→ **PROVIDED MATERIAL**:
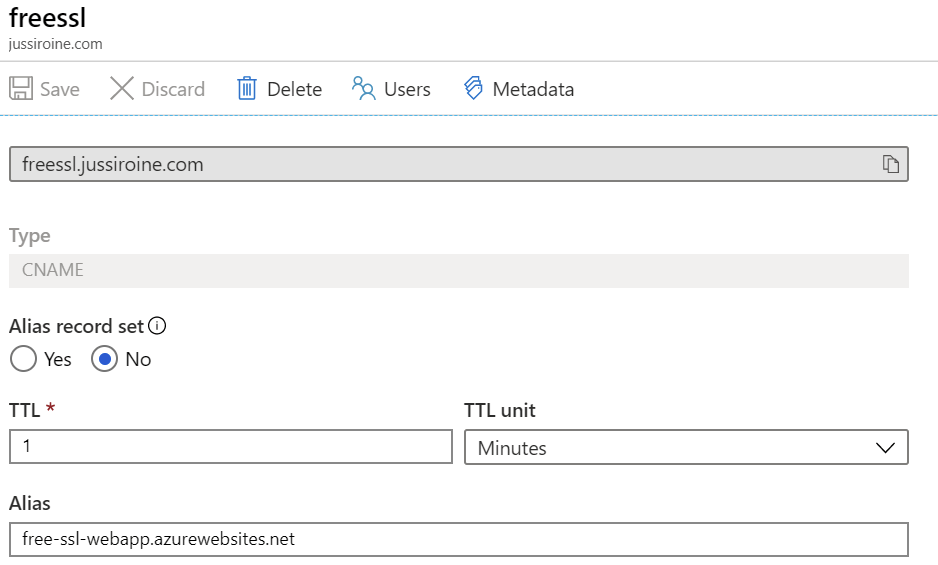Click the Discard text button
938x565 pixels.
click(x=173, y=89)
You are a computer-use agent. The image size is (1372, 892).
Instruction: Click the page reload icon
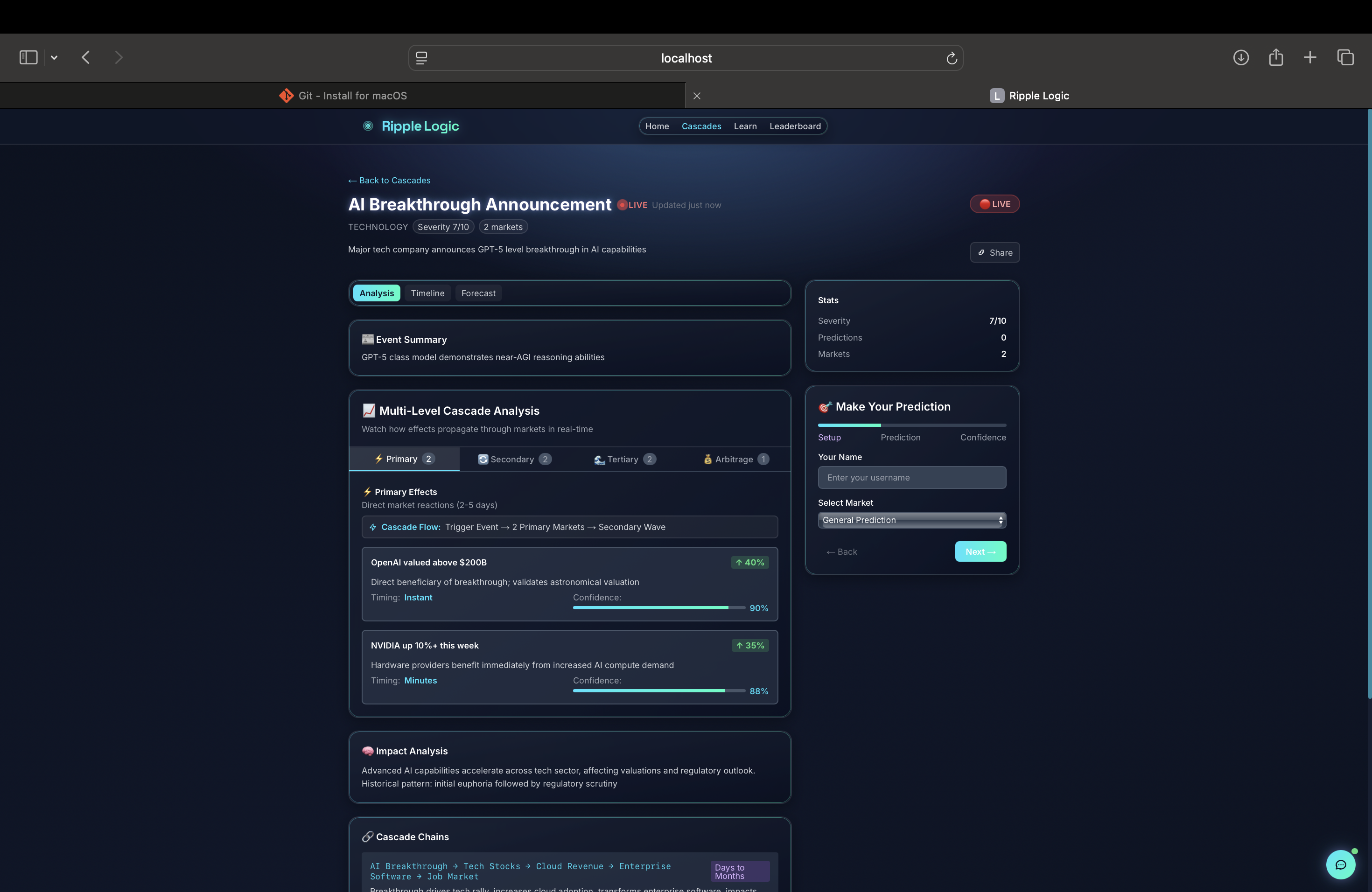(951, 58)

→ **SET EXERCISE**: Turn the listing, from the line containing "You are a computer-use" through the end of the listing, into a Markdown table with the columns Row and Line, numbering each line and skipping blank ones. Leave the pictures out of the table.

→ **FULL ANSWER**:
| Row | Line |
|---|---|
| 1 | You are a computer-use agent. The image size is (1372, 892). |
| 2 | Instruction: Click the page reload icon |
| 3 | (951, 58) |